Cycle Detection in Graphs
Cycle detection is an essential aspect of graph theory, used to identify whether a graph contains cycles. This document outlines methods for detecting cycles in both directed and undirected graphs.
Cycle Detection in Directed Graphs
- DFS
- BFS
- Kahn's Algorithm (Topological Sorting)
Kahn's Algorithm is a method used to detect cycles in directed graphs by attempting to find a topological ordering. If a topological order exists, the graph is acyclic; otherwise, it contains at least one cycle.
Steps of Kahn's Algorithm
- Compute In-Degree: Calculate the in-degree (the number of incoming edges) for each vertex in the graph.
- Initialize the Queue: Enqueue all vertices with an in-degree of 0 (vertices with no incoming edges).
- Process the Queue:
- Dequeue a vertex and increment a counter for visited nodes.
- For each neighboring vertex, decrease its in-degree. If a neighbor’s in-degree becomes 0, enqueue it.

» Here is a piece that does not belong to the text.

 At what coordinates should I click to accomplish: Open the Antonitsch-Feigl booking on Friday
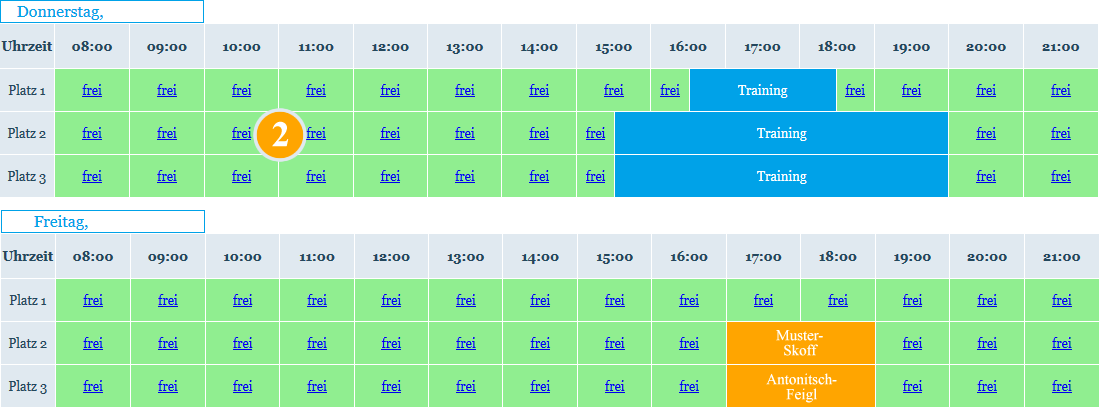pyautogui.click(x=801, y=386)
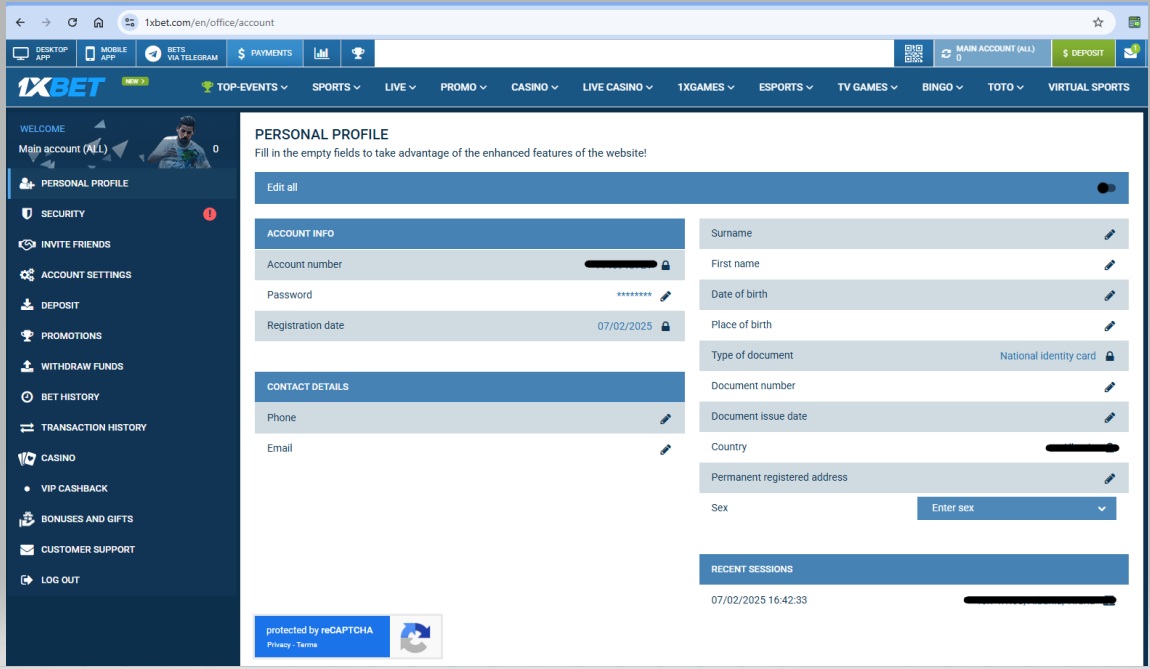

- Cycle Check: After processing, if the count of visited nodes is not equal to the total number of vertices, a cycle exists.
function kahnCycleDetection(graph) {
// Step 1: Compute in-degrees of all vertices
const inDegree = new Array(graph.length).fill(0);
for (let u = 0; u < graph.length; u++) {
for (const v of graph[u]) {
inDegree[v]++;
}
}
// Step 2: Initialize the queue with all vertices having in-degree 0
const queue = [];
for (let i = 0; i < inDegree.length; i++) {
if (inDegree[i] === 0) {
queue.push(i);
}
}
// Step 3: Count of visited nodes
let visitedCount = 0;
// Step 4: Process the queue
while (queue.length > 0) {
// Dequeue a vertex
const current = queue.shift();
visitedCount++; // Increment count of visited nodes
// Step 5: Decrease the in-degree of neighboring nodes
for (const neighbor of graph[current]) {
inDegree[neighbor]--;
// If in-degree becomes 0, add it to the queue
if (inDegree[neighbor] === 0) {
queue.push(neighbor);
}
}
}
// Step 6: If the visited count is not equal to the number of nodes, a cycle exists
return visitedCount !== graph.length; // Returns true if a cycle is detected
}
// Example usage:
const directedGraph = [
[1], // 0 -> 1
[2], // 1 -> 2
[0], // 2 -> 0 (cycle)
[]
];
console.log("Cycle Detected:", kahnCycleDetection(directedGraph));
Kahn's Algorithm is an efficient method for detecting cycles in directed graphs, with a time complexity of O(V+E), where V is the number of vertices and E is the number of edges.
Cycle Detection in Undirected Graphs
- DFS
- BFS
- Union Find (Disjoint Set)
- Graph coloring
Union-Find (Disjoint Set) for Cycle Detection in Undirected Graphs
- Initialize: Create a Union-Find structure to keep track of the components.
- Process Edges: For each edge in the graph:
- Use the Find operation to check if the two vertices of the edge belong to the same set.
- If they do, a cycle exists.
- If they don’t, use the Union operation to merge their sets.
- Conclusion: If no cycles are detected during the process, the graph is acyclic.
class UnionFind {
constructor(size) {
this.parent = Array.from({ length: size }, (_, i) => i);
this.rank = Array(size).fill(1);
}
find(node) {
if (this.parent[node] !== node) {
// Path compression
this.parent[node] = this.find(this.parent[node]);
}
return this.parent[node];
}
union(node1, node2) {
const root1 = this.find(node1);
const root2 = this.find(node2);
if (root1 === root2) {
return false; // A cycle is detected
}
// Union by rank
if (this.rank[root1] > this.rank[root2]) {
this.parent[root2] = root1;
} else if (this.rank[root1] < this.rank[root2]) {
this.parent[root1] = root2;
} else {
this.parent[root2] = root1;
this.rank[root1]++;
}
return true; // No cycle detected
}
}
function hasCycle(graph) {
const uf = new UnionFind(graph.length);
for (const [u, v] of graph) {
if (!uf.union(u, v)) {
return true; // Cycle detected
}
}
return false; // No cycle detected
}
// Example usage:
const undirectedGraph = [
[0, 1],
[1, 2],
[2, 0], // This edge creates a cycle
[1, 3]
];
console.log("Cycle Detected:", hasCycle(undirectedGraph));
Time Complexity:
- Find : O(α(n))
- Union: O(α(n))
- Total for m operations:O(m⋅α(n))
- Here, α(n) is the inverse Ackermann function, which grows very slowly. For all practical purposes, it can be considered constant, making the Find operation nearly O(1)
Space Complexity
: O(n)